When EW reached out to Koch Industries for comment, a spokesperson referred to Charles Koch’s statement to a Wall Street Journal reporter on June 5:
“If we were to get involved in the media business, or more specifically in the newspaper business, our focus would not be to have a newspaper as a vehicle for what’s in our business interest or even our philosophical interest. We would have the best chance to succeed by, as we do with our other businesses, understanding what our customers value. Going in, we believe this would be to offer real news, not just selective news and not news with spin on it.

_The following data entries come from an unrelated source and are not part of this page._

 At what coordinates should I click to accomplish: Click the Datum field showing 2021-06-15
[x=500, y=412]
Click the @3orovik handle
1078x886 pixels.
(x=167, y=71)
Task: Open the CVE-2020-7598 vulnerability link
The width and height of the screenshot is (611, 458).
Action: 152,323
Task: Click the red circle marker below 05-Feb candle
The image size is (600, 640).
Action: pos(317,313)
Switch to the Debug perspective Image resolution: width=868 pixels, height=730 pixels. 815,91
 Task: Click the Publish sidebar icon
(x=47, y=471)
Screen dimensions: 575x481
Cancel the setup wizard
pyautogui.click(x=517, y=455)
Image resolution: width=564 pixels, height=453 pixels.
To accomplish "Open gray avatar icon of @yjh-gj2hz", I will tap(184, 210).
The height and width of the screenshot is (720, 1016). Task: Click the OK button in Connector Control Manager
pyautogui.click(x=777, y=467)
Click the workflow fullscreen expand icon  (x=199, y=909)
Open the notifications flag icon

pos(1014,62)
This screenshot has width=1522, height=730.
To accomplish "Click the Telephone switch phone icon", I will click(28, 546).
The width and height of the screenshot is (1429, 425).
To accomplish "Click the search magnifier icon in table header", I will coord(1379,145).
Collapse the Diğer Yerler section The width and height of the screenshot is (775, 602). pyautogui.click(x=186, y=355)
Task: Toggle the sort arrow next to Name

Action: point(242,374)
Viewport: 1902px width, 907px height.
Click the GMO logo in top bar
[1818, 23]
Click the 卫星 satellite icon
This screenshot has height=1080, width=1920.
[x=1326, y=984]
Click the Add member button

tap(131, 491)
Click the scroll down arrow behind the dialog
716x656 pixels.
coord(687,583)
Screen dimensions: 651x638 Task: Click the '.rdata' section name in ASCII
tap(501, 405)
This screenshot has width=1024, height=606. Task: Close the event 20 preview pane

The editorial page would be a marketplace of ideas where all sorts of approaches to public policy issues are vetted and contrasted and there could be ongoing debate. We think this approach would create much more interest, more readers, and would ultimately improve newspapers as a business proposition.”
Perhaps the Koch brothers can revitalize the newspaper industry. They seem pretty good at making money, after all. Then again, the Wall Street Journal, which was purchased by Rupert Murdoch in 2007, is currently bracing itself for a round of “limited” newsroom layoffs. Buyouts are being offered. Simon might soon have company in the critical chorus. And they’re running out of nails.